(Beginning of Extracted data)

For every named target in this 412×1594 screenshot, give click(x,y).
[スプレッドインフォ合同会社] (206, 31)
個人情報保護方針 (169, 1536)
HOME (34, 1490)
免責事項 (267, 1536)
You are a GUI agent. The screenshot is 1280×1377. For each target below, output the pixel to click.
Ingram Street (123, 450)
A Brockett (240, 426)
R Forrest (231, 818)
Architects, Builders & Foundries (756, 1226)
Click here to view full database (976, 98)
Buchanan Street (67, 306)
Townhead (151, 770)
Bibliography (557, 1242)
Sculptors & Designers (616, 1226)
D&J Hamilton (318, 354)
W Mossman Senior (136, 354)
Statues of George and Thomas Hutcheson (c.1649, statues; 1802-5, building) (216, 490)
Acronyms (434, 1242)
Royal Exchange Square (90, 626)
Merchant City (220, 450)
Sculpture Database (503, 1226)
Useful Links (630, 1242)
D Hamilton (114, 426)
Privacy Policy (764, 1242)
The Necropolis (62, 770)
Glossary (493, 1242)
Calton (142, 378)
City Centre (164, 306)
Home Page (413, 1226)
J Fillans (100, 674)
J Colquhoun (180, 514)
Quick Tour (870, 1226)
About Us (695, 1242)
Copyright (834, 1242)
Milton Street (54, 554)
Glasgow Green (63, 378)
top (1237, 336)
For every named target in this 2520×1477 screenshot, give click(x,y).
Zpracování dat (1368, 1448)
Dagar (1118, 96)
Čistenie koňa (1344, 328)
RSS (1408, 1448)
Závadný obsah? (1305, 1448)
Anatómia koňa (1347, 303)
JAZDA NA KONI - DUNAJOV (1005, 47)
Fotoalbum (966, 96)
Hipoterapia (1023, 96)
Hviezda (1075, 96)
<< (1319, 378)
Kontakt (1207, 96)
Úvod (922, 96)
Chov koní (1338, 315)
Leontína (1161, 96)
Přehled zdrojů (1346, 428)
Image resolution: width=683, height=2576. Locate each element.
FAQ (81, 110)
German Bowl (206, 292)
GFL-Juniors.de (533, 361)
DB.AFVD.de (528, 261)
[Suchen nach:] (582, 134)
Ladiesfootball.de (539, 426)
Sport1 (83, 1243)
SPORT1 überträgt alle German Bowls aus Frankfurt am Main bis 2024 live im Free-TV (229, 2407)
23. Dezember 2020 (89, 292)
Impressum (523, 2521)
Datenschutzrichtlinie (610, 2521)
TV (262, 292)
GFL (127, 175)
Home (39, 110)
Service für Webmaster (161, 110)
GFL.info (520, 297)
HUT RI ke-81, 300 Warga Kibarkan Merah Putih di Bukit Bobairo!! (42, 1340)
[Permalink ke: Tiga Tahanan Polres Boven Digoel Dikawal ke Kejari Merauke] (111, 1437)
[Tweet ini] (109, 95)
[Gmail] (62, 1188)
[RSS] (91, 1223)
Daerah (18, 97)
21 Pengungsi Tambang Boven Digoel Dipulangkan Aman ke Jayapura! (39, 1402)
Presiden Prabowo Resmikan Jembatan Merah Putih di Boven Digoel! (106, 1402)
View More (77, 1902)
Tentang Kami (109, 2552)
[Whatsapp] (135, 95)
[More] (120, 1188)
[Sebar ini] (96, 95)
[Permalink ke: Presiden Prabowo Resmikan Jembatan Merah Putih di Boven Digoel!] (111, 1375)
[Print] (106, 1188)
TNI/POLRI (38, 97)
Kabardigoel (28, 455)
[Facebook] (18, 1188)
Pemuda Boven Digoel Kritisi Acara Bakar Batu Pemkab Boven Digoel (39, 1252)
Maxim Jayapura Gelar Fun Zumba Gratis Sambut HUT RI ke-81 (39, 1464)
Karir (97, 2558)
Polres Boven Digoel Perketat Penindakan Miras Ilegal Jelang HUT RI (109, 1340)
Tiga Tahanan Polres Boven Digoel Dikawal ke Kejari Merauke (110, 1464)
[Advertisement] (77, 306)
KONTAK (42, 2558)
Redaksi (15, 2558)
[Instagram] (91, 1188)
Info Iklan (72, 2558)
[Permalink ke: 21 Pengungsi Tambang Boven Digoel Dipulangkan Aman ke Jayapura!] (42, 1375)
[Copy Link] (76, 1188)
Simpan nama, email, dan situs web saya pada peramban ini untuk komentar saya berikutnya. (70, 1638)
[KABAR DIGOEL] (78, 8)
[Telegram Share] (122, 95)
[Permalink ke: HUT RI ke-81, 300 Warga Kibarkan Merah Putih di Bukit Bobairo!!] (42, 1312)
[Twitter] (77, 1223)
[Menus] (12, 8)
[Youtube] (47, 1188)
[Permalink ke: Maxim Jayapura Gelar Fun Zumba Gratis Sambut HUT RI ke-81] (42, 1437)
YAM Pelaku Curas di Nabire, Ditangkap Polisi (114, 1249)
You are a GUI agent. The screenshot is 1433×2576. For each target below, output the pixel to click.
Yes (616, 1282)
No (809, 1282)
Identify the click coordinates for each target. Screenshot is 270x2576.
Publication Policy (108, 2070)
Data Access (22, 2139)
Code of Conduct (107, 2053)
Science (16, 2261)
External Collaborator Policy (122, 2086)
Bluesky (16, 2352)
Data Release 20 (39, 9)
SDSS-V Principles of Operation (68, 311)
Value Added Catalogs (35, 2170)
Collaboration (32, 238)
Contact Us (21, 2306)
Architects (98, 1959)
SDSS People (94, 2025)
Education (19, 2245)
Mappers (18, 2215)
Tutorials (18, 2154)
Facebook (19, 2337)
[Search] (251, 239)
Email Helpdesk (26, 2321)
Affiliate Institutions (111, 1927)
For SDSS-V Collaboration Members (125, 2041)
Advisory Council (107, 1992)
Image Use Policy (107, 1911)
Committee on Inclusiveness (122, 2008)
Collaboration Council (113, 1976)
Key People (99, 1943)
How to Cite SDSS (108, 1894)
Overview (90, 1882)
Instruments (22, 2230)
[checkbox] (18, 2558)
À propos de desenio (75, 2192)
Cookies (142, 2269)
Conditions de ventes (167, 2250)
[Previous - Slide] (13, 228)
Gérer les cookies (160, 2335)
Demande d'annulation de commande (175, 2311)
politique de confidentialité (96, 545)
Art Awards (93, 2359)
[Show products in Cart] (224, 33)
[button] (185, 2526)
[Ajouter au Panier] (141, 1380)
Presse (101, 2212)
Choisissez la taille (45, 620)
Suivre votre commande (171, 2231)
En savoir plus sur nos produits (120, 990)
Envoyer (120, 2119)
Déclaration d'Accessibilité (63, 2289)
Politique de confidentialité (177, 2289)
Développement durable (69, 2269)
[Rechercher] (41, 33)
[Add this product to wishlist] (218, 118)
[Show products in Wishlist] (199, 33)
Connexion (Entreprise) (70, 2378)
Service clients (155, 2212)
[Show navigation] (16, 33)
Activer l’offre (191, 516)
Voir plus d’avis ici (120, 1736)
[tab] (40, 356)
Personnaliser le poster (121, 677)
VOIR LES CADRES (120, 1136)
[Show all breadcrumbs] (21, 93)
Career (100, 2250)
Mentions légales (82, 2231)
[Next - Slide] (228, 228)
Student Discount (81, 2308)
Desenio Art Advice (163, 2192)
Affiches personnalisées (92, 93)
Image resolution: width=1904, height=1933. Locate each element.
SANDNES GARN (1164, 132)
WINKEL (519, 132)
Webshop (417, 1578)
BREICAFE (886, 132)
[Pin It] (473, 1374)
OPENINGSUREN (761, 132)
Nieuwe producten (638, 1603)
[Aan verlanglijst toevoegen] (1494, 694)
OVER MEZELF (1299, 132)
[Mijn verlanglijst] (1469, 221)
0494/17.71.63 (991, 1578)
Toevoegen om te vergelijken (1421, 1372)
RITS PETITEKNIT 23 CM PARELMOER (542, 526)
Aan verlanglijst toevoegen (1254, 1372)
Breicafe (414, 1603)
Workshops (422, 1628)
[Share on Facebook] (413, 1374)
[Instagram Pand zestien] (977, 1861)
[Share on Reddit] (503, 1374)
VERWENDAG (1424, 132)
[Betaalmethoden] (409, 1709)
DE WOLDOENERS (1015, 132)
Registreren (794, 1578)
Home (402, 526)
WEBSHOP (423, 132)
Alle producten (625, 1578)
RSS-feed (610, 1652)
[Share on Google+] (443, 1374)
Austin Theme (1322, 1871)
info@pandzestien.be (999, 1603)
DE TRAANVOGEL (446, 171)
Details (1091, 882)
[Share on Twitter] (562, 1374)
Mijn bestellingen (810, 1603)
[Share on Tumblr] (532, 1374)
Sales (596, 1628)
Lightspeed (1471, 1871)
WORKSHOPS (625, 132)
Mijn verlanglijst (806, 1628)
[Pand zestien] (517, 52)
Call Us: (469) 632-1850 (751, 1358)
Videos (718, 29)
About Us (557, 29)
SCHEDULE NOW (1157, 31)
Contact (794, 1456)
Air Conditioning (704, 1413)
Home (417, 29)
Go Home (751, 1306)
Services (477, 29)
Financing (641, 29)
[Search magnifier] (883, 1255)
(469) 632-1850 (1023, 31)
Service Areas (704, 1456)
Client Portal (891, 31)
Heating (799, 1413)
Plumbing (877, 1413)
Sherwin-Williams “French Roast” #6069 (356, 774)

(End of Extracted data)

Exercise goal
Using the records above, output exactly the lines from the first through the line that contains "Závadný obsah? (1305, 1448)", with both of those included.

Your response
For every named target in this 412×1594 screenshot, give click(x,y).
[スプレッドインフォ合同会社] (206, 31)
個人情報保護方針 (169, 1536)
HOME (34, 1490)
免責事項 (267, 1536)
You are a GUI agent. The screenshot is 1280×1377. For each target below, output the pixel to click.
Ingram Street (123, 450)
A Brockett (240, 426)
R Forrest (231, 818)
Architects, Builders & Foundries (756, 1226)
Click here to view full database (976, 98)
Buchanan Street (67, 306)
Townhead (151, 770)
Bibliography (557, 1242)
Sculptors & Designers (616, 1226)
D&J Hamilton (318, 354)
W Mossman Senior (136, 354)
Statues of George and Thomas Hutcheson (c.1649, statues; 1802-5, building) (216, 490)
Acronyms (434, 1242)
Royal Exchange Square (90, 626)
Merchant City (220, 450)
Sculpture Database (503, 1226)
Useful Links (630, 1242)
D Hamilton (114, 426)
Privacy Policy (764, 1242)
The Necropolis (62, 770)
Glossary (493, 1242)
Calton (142, 378)
City Centre (164, 306)
Home Page (413, 1226)
J Fillans (100, 674)
J Colquhoun (180, 514)
Quick Tour (870, 1226)
About Us (695, 1242)
Copyright (834, 1242)
Milton Street (54, 554)
Glasgow Green (63, 378)
top (1237, 336)
For every named target in this 2520×1477 screenshot, give click(x,y).
Zpracování dat (1368, 1448)
Dagar (1118, 96)
Čistenie koňa (1344, 328)
RSS (1408, 1448)
Závadný obsah? (1305, 1448)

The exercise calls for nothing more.